__WHAT YOU SHOULD DO__. Extract every row below verbatim, keeping each line's characters, spacing, and order unchanged.

__PROVIDED DATA__.
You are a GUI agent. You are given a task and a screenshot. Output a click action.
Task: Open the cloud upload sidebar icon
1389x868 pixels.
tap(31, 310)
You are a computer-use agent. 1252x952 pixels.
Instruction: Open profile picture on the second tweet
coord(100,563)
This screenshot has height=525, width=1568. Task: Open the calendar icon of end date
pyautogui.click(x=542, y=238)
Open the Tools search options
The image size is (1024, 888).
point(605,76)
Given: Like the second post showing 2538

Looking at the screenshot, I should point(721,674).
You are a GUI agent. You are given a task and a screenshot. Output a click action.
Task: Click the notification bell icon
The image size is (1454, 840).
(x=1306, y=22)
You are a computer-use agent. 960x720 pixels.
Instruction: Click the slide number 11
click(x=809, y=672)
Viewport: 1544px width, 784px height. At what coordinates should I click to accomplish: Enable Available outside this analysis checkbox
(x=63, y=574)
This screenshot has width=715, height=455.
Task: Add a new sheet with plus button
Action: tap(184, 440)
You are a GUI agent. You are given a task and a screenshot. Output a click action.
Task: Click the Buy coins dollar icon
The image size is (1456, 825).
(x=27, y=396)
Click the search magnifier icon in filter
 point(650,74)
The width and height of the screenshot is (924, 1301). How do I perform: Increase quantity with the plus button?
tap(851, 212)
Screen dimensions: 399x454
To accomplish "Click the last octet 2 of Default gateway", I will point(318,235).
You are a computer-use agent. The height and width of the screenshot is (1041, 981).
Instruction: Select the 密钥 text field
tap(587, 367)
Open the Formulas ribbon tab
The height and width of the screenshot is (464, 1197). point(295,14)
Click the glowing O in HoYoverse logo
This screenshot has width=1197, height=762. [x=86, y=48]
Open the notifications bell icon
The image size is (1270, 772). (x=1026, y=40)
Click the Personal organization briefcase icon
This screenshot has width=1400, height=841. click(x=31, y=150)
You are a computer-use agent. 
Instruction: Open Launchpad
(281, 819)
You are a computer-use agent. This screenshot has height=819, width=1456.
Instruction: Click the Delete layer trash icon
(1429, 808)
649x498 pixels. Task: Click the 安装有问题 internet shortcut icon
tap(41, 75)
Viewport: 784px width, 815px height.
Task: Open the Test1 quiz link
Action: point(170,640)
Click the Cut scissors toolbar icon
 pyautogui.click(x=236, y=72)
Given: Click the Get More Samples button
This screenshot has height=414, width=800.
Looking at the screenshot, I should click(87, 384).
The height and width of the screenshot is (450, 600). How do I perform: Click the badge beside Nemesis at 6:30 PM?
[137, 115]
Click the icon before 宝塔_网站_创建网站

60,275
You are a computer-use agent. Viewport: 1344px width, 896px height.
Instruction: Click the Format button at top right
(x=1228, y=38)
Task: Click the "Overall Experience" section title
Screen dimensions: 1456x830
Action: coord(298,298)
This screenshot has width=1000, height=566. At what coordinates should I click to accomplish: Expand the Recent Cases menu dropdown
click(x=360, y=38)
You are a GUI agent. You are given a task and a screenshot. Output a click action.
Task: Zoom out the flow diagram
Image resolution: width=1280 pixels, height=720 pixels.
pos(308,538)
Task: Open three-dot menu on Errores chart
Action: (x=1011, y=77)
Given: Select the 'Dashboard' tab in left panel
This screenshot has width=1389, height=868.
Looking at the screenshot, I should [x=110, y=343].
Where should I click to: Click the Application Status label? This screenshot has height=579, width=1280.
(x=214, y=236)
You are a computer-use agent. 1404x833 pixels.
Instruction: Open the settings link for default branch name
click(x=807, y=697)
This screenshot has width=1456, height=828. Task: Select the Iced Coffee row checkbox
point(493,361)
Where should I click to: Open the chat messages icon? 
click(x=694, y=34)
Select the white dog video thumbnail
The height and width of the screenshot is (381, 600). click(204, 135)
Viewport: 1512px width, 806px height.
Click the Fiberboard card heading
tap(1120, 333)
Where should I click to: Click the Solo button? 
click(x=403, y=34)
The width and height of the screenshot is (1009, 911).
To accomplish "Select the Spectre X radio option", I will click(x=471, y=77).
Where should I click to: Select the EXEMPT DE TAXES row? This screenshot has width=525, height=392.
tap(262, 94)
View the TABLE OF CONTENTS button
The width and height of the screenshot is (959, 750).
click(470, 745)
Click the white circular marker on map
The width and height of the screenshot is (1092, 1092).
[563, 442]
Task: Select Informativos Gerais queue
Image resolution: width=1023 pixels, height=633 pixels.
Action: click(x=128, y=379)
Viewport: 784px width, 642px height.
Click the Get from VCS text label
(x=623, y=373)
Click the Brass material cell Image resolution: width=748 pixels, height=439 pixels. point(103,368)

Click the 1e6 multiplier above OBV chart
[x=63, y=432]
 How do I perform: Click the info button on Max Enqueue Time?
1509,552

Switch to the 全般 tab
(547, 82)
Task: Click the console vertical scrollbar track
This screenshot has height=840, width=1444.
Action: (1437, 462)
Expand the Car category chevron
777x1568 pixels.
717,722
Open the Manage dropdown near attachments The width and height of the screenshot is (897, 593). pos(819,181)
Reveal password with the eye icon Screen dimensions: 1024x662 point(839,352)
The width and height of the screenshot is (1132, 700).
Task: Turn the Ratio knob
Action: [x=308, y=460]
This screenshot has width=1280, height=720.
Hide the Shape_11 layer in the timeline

__REPLY__.
You are a GUI agent. You are given a task and a screenshot. Output a click action.
Task: Open the cloud upload sidebar icon
1389x868 pixels.
tap(31, 310)
You are a computer-use agent. 1252x952 pixels.
Instruction: Open profile picture on the second tweet
coord(100,563)
This screenshot has height=525, width=1568. Task: Open the calendar icon of end date
pyautogui.click(x=542, y=238)
Open the Tools search options
The image size is (1024, 888).
point(605,76)
Given: Like the second post showing 2538

Looking at the screenshot, I should point(721,674).
You are a GUI agent. You are given a task and a screenshot. Output a click action.
Task: Click the notification bell icon
The image size is (1454, 840).
(x=1306, y=22)
You are a computer-use agent. 960x720 pixels.
Instruction: Click the slide number 11
click(x=809, y=672)
Viewport: 1544px width, 784px height. At what coordinates should I click to accomplish: Enable Available outside this analysis checkbox
(x=63, y=574)
This screenshot has width=715, height=455.
Task: Add a new sheet with plus button
Action: tap(184, 440)
You are a GUI agent. You are given a task and a screenshot. Output a click action.
Task: Click the Buy coins dollar icon
The image size is (1456, 825).
(x=27, y=396)
Click the search magnifier icon in filter
 point(650,74)
The width and height of the screenshot is (924, 1301). How do I perform: Increase quantity with the plus button?
tap(851, 212)
Screen dimensions: 399x454
To accomplish "Click the last octet 2 of Default gateway", I will point(318,235).
You are a computer-use agent. The height and width of the screenshot is (1041, 981).
Instruction: Select the 密钥 text field
tap(587, 367)
Open the Formulas ribbon tab
The height and width of the screenshot is (464, 1197). point(295,14)
Click the glowing O in HoYoverse logo
This screenshot has width=1197, height=762. [x=86, y=48]
Open the notifications bell icon
The image size is (1270, 772). (x=1026, y=40)
Click the Personal organization briefcase icon
This screenshot has width=1400, height=841. click(x=31, y=150)
You are a computer-use agent. 
Instruction: Open Launchpad
(281, 819)
You are a computer-use agent. This screenshot has height=819, width=1456.
Instruction: Click the Delete layer trash icon
(1429, 808)
649x498 pixels. Task: Click the 安装有问题 internet shortcut icon
tap(41, 75)
Viewport: 784px width, 815px height.
Task: Open the Test1 quiz link
Action: point(170,640)
Click the Cut scissors toolbar icon
 pyautogui.click(x=236, y=72)
Given: Click the Get More Samples button
This screenshot has height=414, width=800.
Looking at the screenshot, I should click(87, 384).
The height and width of the screenshot is (450, 600). How do I perform: Click the badge beside Nemesis at 6:30 PM?
[137, 115]
Click the icon before 宝塔_网站_创建网站

60,275
You are a computer-use agent. Viewport: 1344px width, 896px height.
Instruction: Click the Format button at top right
(x=1228, y=38)
Task: Click the "Overall Experience" section title
Screen dimensions: 1456x830
Action: coord(298,298)
This screenshot has width=1000, height=566. At what coordinates should I click to accomplish: Expand the Recent Cases menu dropdown
click(x=360, y=38)
You are a GUI agent. You are given a task and a screenshot. Output a click action.
Task: Zoom out the flow diagram
Image resolution: width=1280 pixels, height=720 pixels.
pos(308,538)
Task: Open three-dot menu on Errores chart
Action: (x=1011, y=77)
Given: Select the 'Dashboard' tab in left panel
This screenshot has width=1389, height=868.
Looking at the screenshot, I should [x=110, y=343].
Where should I click to: Click the Application Status label? This screenshot has height=579, width=1280.
(x=214, y=236)
You are a computer-use agent. 1404x833 pixels.
Instruction: Open the settings link for default branch name
click(x=807, y=697)
This screenshot has width=1456, height=828. Task: Select the Iced Coffee row checkbox
point(493,361)
Where should I click to: Open the chat messages icon? 
click(x=694, y=34)
Select the white dog video thumbnail
The height and width of the screenshot is (381, 600). click(204, 135)
Viewport: 1512px width, 806px height.
Click the Fiberboard card heading
tap(1120, 333)
Where should I click to: Click the Solo button? 
click(x=403, y=34)
The width and height of the screenshot is (1009, 911).
To accomplish "Select the Spectre X radio option", I will click(x=471, y=77).
Where should I click to: Select the EXEMPT DE TAXES row? This screenshot has width=525, height=392.
tap(262, 94)
View the TABLE OF CONTENTS button
The width and height of the screenshot is (959, 750).
click(470, 745)
Click the white circular marker on map
The width and height of the screenshot is (1092, 1092).
[563, 442]
Task: Select Informativos Gerais queue
Image resolution: width=1023 pixels, height=633 pixels.
Action: click(x=128, y=379)
Viewport: 784px width, 642px height.
Click the Get from VCS text label
(x=623, y=373)
Click the Brass material cell Image resolution: width=748 pixels, height=439 pixels. point(103,368)

Click the 1e6 multiplier above OBV chart
[x=63, y=432]
 How do I perform: Click the info button on Max Enqueue Time?
1509,552

Switch to the 全般 tab
(547, 82)
Task: Click the console vertical scrollbar track
This screenshot has height=840, width=1444.
Action: (1437, 462)
Expand the Car category chevron
777x1568 pixels.
717,722
Open the Manage dropdown near attachments The width and height of the screenshot is (897, 593). pos(819,181)
Reveal password with the eye icon Screen dimensions: 1024x662 point(839,352)
The width and height of the screenshot is (1132, 700).
Task: Turn the Ratio knob
Action: [x=308, y=460]
This screenshot has width=1280, height=720.
Hide the Shape_11 layer in the timeline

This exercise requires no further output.